§ About this task
Return every line of the listing that includes the string "will".
=== Begin Enclosure ===
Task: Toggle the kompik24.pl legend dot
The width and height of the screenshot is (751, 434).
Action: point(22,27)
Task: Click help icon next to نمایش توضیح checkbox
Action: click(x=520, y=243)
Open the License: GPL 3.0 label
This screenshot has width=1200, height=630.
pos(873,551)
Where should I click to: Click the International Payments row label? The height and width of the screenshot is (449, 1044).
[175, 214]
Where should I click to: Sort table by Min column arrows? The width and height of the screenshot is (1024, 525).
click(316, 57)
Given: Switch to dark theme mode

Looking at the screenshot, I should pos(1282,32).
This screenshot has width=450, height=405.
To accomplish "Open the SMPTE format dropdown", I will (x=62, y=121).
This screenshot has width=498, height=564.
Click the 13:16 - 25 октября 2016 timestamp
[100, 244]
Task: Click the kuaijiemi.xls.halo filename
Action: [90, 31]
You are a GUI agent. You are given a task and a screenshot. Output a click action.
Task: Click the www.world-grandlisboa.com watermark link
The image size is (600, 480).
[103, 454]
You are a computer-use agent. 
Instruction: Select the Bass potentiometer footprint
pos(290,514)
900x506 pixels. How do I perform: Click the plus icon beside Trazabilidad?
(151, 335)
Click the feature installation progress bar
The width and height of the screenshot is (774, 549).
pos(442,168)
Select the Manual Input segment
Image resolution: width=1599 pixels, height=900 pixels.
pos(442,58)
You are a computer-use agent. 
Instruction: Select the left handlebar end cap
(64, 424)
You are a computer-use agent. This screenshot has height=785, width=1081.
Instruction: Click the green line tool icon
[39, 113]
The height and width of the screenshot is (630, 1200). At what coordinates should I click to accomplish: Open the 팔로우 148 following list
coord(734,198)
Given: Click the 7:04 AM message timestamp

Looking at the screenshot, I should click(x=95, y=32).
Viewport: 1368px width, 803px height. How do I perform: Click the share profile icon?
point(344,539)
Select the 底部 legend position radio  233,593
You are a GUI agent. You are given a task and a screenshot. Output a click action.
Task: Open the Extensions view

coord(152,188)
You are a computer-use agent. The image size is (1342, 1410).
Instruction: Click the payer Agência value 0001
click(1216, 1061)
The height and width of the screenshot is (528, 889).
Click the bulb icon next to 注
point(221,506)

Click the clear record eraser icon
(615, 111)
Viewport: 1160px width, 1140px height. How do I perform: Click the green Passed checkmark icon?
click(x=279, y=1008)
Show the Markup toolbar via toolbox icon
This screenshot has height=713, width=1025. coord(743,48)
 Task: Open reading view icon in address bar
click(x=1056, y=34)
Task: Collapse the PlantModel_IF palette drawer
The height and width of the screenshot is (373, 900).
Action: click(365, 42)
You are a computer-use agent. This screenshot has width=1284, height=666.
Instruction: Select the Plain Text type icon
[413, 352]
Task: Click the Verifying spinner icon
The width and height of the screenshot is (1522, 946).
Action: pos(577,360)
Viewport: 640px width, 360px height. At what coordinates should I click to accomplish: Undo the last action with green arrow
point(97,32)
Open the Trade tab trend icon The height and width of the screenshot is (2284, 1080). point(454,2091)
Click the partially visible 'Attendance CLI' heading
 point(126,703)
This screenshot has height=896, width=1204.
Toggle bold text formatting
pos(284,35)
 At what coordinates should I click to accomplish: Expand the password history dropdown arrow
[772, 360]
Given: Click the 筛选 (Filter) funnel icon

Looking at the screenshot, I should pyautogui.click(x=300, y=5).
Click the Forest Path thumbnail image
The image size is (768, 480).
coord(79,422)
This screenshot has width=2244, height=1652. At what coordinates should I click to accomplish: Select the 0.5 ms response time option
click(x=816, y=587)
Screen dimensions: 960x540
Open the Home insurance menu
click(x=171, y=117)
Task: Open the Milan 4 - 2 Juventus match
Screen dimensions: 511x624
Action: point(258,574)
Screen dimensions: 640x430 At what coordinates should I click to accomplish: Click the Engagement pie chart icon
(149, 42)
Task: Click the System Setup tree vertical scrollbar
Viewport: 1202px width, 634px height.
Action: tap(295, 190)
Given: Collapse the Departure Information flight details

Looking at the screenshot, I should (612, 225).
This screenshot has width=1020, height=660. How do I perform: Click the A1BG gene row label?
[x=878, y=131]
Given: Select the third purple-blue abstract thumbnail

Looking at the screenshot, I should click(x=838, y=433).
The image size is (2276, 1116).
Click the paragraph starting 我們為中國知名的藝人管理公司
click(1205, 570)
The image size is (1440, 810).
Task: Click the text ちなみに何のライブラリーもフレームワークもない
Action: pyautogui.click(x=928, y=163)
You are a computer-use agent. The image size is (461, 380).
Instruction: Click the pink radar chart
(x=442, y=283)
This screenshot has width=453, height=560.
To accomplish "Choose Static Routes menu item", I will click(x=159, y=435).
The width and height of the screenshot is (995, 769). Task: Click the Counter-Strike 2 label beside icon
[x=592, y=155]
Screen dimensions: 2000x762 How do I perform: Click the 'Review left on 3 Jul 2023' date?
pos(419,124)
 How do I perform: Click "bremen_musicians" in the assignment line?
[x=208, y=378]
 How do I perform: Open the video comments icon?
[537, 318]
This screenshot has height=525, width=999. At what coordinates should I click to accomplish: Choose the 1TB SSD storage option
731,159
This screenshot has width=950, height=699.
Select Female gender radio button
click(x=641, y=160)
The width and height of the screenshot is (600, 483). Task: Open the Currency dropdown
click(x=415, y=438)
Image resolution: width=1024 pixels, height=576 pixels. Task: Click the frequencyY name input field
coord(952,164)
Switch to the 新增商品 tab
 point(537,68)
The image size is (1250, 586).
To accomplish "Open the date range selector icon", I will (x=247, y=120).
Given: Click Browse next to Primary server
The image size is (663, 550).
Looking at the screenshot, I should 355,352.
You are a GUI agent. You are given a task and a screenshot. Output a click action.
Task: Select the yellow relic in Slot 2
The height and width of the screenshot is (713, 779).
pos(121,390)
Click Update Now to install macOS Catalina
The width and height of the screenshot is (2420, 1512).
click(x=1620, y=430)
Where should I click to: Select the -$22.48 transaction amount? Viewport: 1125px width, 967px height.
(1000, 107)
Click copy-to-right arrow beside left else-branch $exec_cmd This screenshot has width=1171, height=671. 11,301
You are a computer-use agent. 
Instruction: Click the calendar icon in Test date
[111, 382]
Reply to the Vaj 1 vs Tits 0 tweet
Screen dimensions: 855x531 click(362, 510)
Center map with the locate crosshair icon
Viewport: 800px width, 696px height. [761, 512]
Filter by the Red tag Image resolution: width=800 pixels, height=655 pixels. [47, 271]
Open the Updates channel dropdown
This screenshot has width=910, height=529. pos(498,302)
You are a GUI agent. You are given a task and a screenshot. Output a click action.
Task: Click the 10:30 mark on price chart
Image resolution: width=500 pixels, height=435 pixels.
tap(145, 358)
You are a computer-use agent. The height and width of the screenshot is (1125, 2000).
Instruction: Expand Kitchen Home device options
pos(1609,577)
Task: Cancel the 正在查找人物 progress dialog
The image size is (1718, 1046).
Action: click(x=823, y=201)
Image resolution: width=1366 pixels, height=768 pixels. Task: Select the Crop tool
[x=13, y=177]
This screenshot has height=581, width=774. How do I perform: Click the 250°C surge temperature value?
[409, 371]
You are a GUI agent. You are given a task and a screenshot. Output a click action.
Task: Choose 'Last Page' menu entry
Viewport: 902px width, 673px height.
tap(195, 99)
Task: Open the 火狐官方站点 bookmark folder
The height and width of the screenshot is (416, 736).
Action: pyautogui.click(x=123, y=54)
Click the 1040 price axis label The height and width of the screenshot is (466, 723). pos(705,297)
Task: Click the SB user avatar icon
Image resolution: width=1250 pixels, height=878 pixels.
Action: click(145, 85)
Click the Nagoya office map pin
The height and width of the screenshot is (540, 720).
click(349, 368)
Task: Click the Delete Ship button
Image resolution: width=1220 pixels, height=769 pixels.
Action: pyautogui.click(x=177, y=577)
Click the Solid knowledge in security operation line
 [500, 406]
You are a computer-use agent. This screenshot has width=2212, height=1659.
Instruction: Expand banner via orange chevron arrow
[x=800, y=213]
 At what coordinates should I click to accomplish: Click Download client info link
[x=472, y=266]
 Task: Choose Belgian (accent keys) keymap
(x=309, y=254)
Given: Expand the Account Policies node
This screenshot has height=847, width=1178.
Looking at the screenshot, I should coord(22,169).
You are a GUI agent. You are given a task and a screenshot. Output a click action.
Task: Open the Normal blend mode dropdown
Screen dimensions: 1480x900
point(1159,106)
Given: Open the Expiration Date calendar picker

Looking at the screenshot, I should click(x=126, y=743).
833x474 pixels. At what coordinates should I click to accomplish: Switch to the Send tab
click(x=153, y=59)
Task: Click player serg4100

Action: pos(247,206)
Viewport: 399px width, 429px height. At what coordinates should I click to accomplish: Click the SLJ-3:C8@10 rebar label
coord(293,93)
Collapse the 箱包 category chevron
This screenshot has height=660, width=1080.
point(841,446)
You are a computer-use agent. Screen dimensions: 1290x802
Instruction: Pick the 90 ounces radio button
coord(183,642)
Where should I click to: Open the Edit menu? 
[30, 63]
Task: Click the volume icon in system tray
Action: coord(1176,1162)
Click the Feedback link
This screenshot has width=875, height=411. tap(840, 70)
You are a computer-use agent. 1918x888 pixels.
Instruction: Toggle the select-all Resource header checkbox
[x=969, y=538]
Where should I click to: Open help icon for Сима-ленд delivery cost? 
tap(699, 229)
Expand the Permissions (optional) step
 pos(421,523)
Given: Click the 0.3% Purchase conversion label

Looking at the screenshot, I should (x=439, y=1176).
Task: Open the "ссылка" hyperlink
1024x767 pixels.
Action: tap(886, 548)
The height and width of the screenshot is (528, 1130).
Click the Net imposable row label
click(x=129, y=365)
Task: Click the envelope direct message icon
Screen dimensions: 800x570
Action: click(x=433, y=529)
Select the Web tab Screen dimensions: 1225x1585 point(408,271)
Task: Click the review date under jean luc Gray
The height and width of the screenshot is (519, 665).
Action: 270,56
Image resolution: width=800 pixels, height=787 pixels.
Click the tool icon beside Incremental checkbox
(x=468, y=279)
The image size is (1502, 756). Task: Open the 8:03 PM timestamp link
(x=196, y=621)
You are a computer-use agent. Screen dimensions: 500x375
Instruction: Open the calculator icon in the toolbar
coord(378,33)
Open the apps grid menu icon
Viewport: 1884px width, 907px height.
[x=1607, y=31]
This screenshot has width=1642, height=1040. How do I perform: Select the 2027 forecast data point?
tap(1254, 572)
=== End Enclosure ===
§ Response box
To accomplish "Open the SMPTE format dropdown", I will (x=62, y=121).
To accomplish "Choose Static Routes menu item", I will click(x=159, y=435).
To accomplish "Open the date range selector icon", I will (x=247, y=120).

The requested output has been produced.